- [Goal of the exercise]:
Please lay out these records as a two-column CSV with the columns "label" and "point", one row for each line that has an answer: its text and its answer, each in a single quoted field with line breaks replaced by spaces. Cover all the records and leave the pictures out.

- [Provided material]:
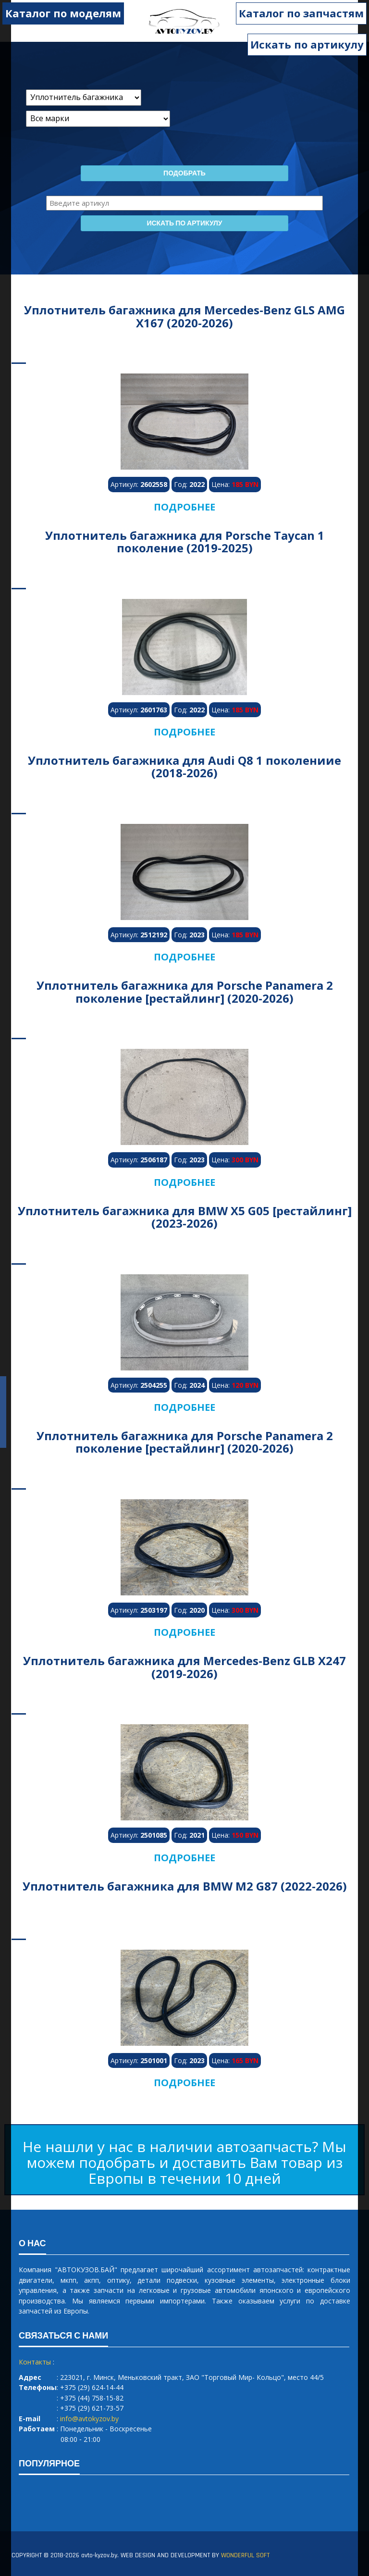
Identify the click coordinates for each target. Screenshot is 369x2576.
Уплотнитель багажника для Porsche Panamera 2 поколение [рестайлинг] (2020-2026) (185, 991)
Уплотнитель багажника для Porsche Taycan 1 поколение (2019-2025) (184, 541)
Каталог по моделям (63, 13)
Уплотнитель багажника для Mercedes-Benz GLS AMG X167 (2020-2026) (184, 316)
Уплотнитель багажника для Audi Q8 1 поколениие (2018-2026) (184, 766)
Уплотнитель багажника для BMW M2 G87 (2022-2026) (185, 1886)
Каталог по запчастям (301, 13)
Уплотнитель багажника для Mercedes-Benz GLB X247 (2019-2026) (184, 1667)
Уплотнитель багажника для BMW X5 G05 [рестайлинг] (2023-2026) (185, 1217)
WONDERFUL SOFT (245, 2555)
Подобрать (184, 173)
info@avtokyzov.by (89, 2418)
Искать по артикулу (307, 44)
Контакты (35, 2361)
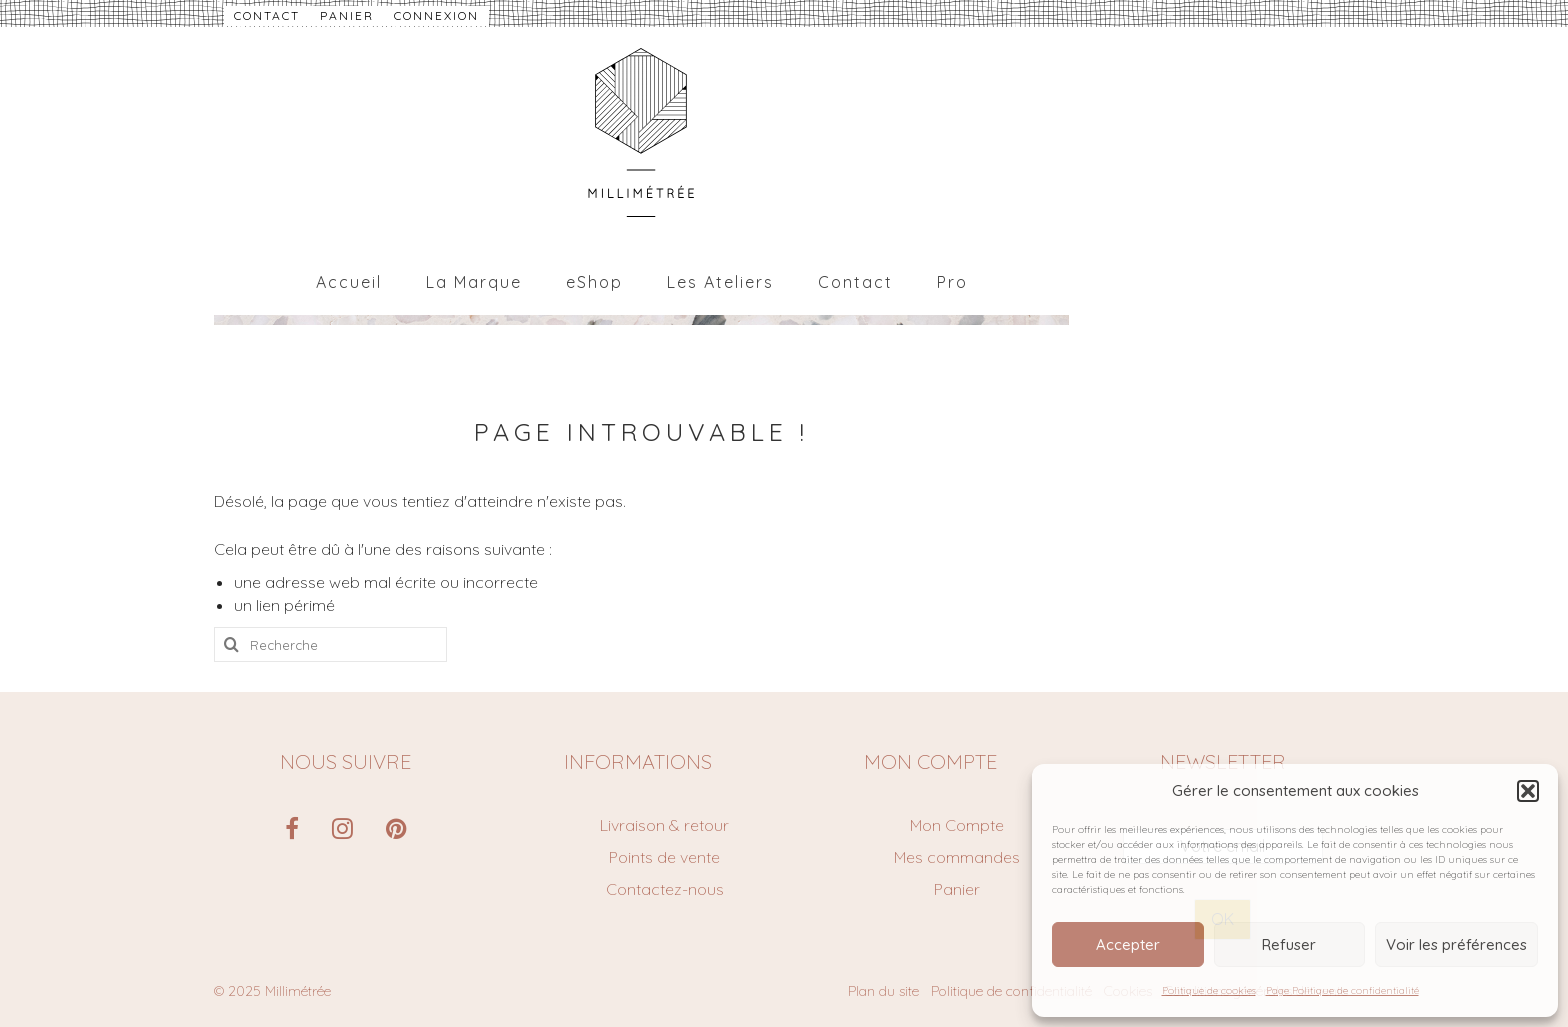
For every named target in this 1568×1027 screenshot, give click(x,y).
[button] (1528, 791)
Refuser (1289, 944)
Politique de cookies (1209, 990)
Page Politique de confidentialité (1342, 990)
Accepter (1128, 944)
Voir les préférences (1456, 944)
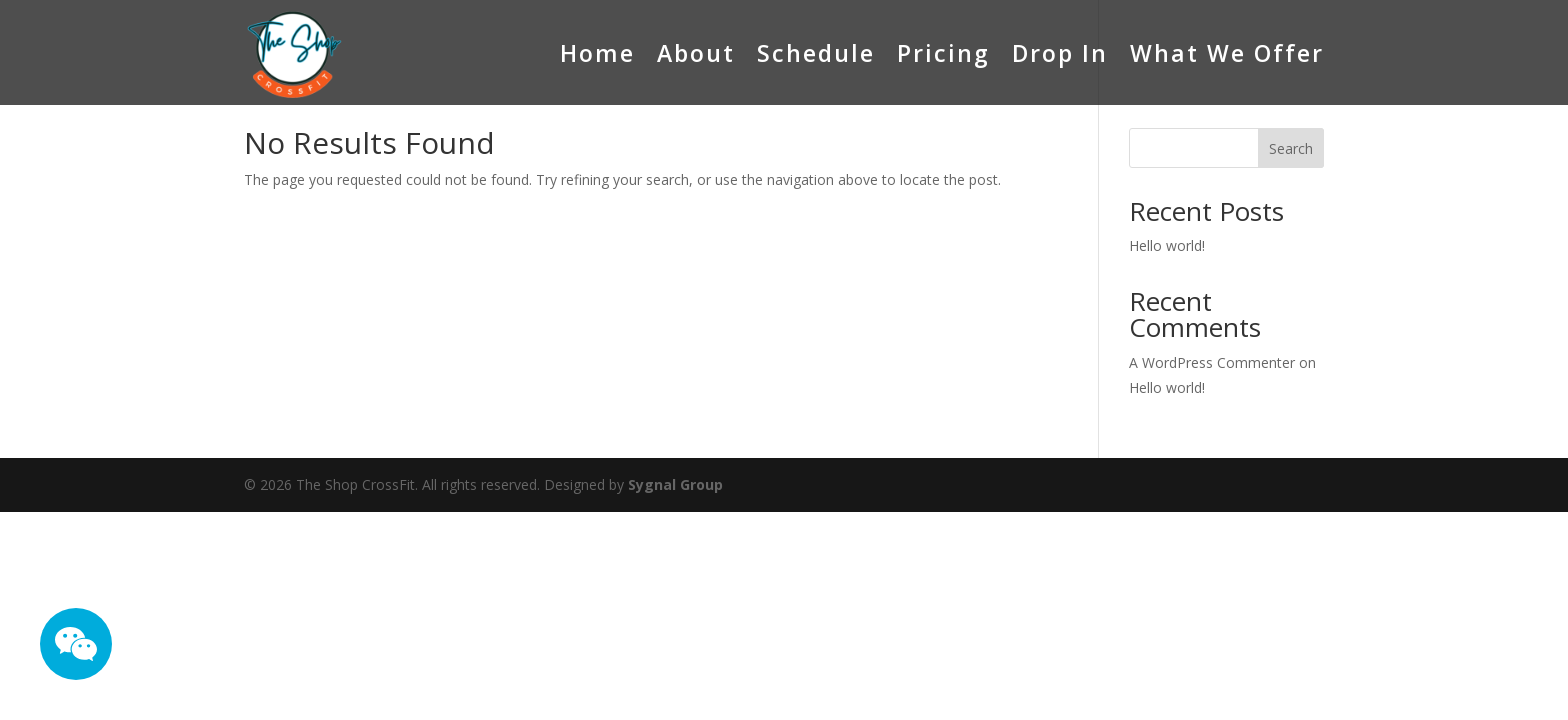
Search (1291, 148)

- [Answer to the task]:
label,point
"Identify the click coordinates for each target. Screenshot is 369x2576. Уплотнитель багажника для Porsche Panamera 2 поколение [рестайлинг] (2020-2026)","(185, 991)"
"Уплотнитель багажника для Porsche Taycan 1 поколение (2019-2025)","(184, 541)"
"Каталог по моделям","(63, 13)"
"Уплотнитель багажника для Mercedes-Benz GLS AMG X167 (2020-2026)","(184, 316)"
"Уплотнитель багажника для Audi Q8 1 поколениие (2018-2026)","(184, 766)"
"Уплотнитель багажника для BMW M2 G87 (2022-2026)","(185, 1886)"
"Каталог по запчастям","(301, 13)"
"Уплотнитель багажника для Mercedes-Benz GLB X247 (2019-2026)","(184, 1667)"
"Уплотнитель багажника для BMW X5 G05 [рестайлинг] (2023-2026)","(185, 1217)"
"WONDERFUL SOFT","(245, 2555)"
"Подобрать","(184, 173)"
"info@avtokyzov.by","(89, 2418)"
"Искать по артикулу","(307, 44)"
"Контакты","(35, 2361)"
"For every named target in this 1568×1027 screenshot, give click(x,y). [button]","(1528, 791)"
"Refuser","(1289, 944)"
"Politique de cookies","(1209, 990)"
"Page Politique de confidentialité","(1342, 990)"
"Accepter","(1128, 944)"
"Voir les préférences","(1456, 944)"
"Search","(1291, 148)"